20120810

This Contract Sucks. Renegotiation!

Hallo there! I'm back with some more codey writings! I've been busy at work on TLS renegotiation, which is a pretty tricky thing, but an important part of the spec. I'll give some very brief background on what it is, then talk about the kind of mess-ups I had to deal with while implementing it. Sounds good? Sounds good.

I never actually talked about the TLS handshake process, arguably the most interesting feature of the TLS spec, which also takes up like 80% of the RFC. It's the process by which the client and server exchange secrets to form an encrypted connection. This is also referred to as "negotiating" the security parameters of the connection. Then we come to renegotiation, which is starting another handshake on top of an already-secured connection.

Why would you want to do this, though? Er, well, I don't really know, exactly. I guess in IE you can go to an un-authenticated page on some web site, then navigate to a part of the site that requires the client to prove its identity using a client certificate--relatively uncommon behavior in TLS clients. This calls for a renegotiation, since the client has to offer more information about itself than it does in a regular TLS session. Or in the unlikely event that the sequence number involved in a connection is going to wrap, the connection must be renegotiated. In the RFC's own words:

Sequence numbers are of type uint64 and may not exceed 2^64-1. Sequence numbers do not wrap. If a TLS implementation would need to wrap a sequence number, it must renegotiate instead.

Renegotiation can be initiated in two ways, and it's pretty simple. The client can start a renegotiation at any time after a handshake is completed by sending the server another ClientHello message, the same as when it started the first handshake. The server at any time after a handshake is completed can send the client a HelloRequest message, which--intuitively--asks the client to send a ClientHello message as soon as possible.

It's of interest that these renegotiation messages are already protected by the encryption currently being used. This fundamental point caused me the majority of my work in implementing the feature. Speaking of... let's start getting to that, huh?

Gotta keep [connection states] separated

My code originally made some pretty large, sweeping simplifying assumptions to get basic scenarios working more quickly. I actually kind of foresaw that these issues would crop up eventually, but kept putting it off dealing with them. Implementing renegotiation was that forcing function to make me deal with them properly.

Concretely, I'm talking about separate states for inbound and outbound traffic, or "read state" and "write state". The TLS connection is actually three-legged, so this state separation is pretty important. You can kind of limp by without dealing with it properly, but when it comes to renegotiation it becomes more important.

The three "legs" as you progress through the handshake towards an encrypted connection are (from the server's point of view):

  1. Both read (client-to-server) and write (server-to-client) state are unencrypted.
  2. Client has sent a ChangeCipherSpec message, so read state is encrypted, but write state is not.
  3. Server sends its ChangeCipherSpec message, and now both read and write states are encrypted. Connection is now in steady-state, ready for application data.

■ ■ ■ ■ ■ ■ ■

YOUR TASKS:
[A] Can you sum up the post on TLS renegotiation in two sentences?
[B] How would you translate this sentence from the post on TLS renegotiation into Spanish: "The client can start a renegotiation at any time after a handshake is completed by sending the server another ClientHello message, the same as when it started the first handshake."?
The listing placed after this text isn't needed for anything here.

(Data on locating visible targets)

■ ■ ■ ■ ■ ■ ■

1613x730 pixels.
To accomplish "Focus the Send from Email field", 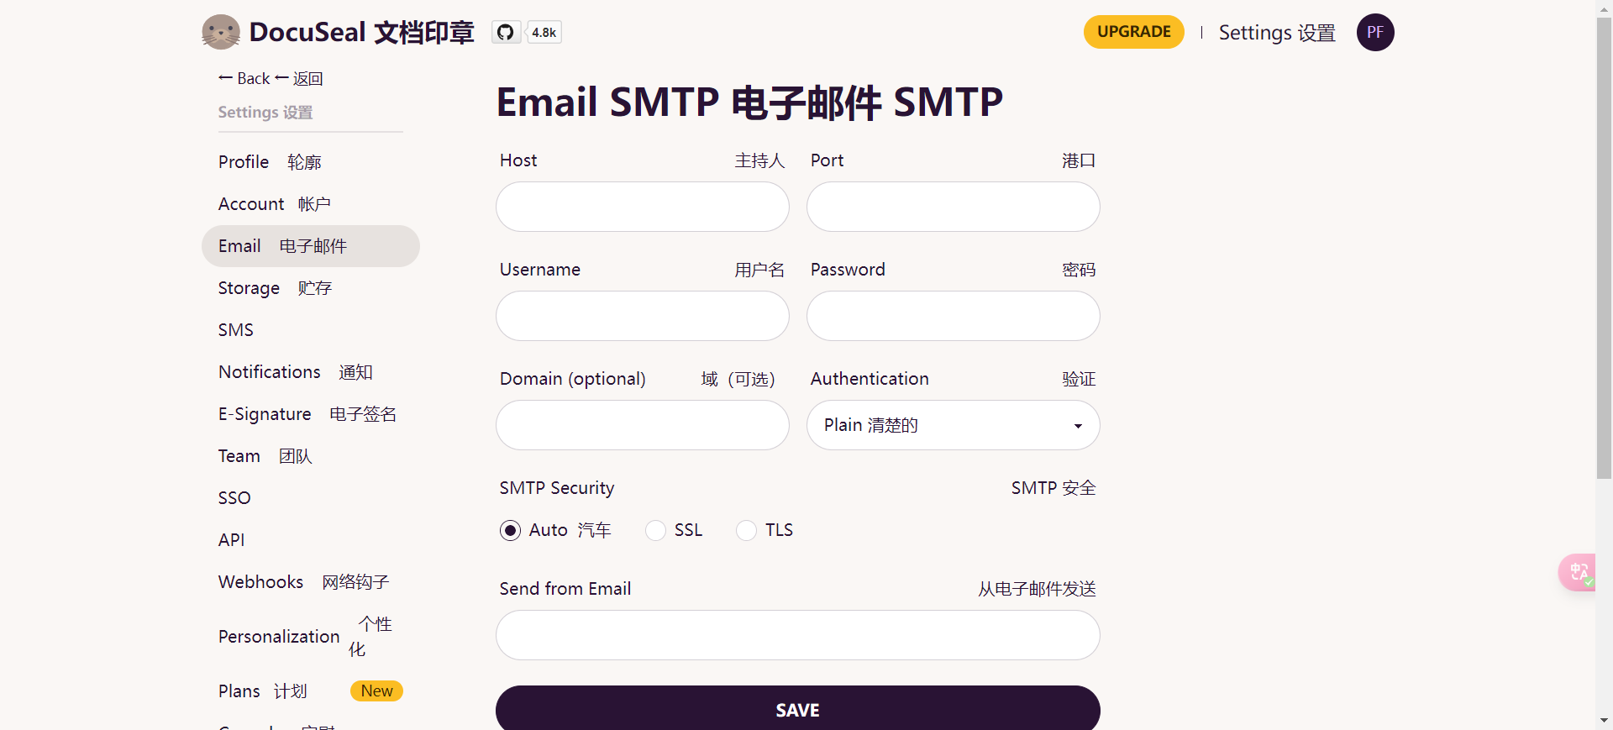I will [797, 635].
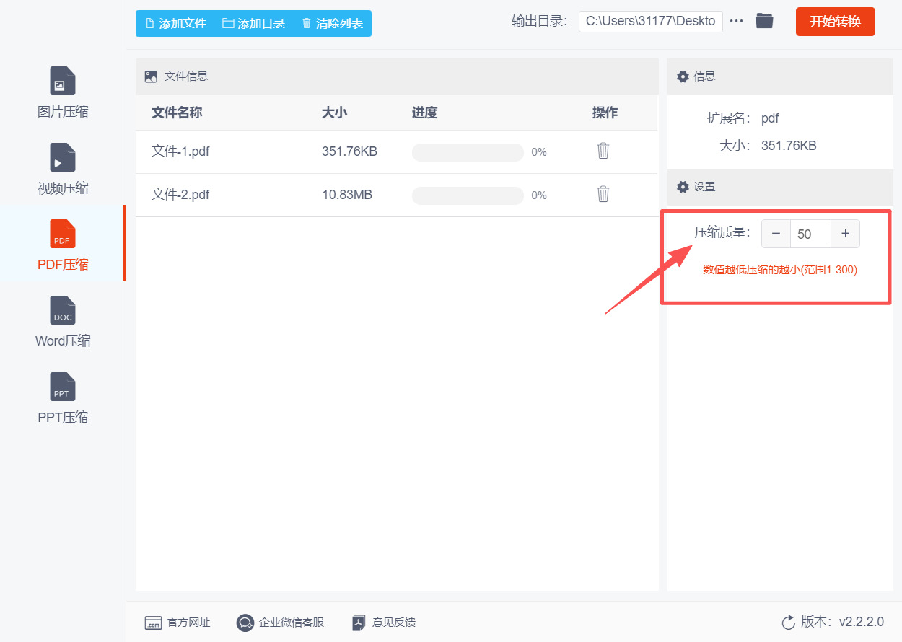Click the 添加文件 button
This screenshot has height=642, width=902.
(x=175, y=23)

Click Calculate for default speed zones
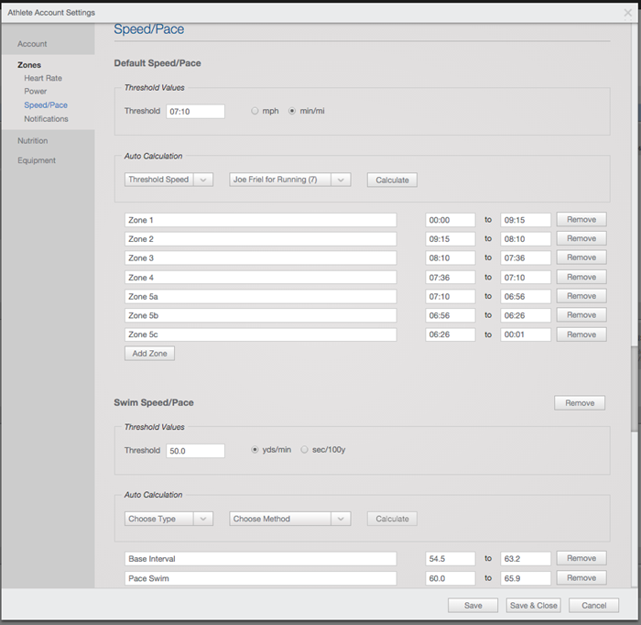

■ ■ ■ ■ ■ ■ ■

COMPLETE ANSWERS:
[A] Renegotiation means starting another TLS handshake on top of an already-secured connection: the client can begin it by sending another ClientHello, or the server can send a HelloRequest asking for one. Because these messages are already protected by the current encryption, implementing the feature forced the writer to keep separate read and write states, which, from the server's point of view, go from both unencrypted, to only the read state encrypted, to both encrypted.

[B] El cliente puede iniciar una renegociación en cualquier momento después de completarse un handshake, enviando al servidor otro mensaje ClientHello, igual que cuando inició el primer handshake.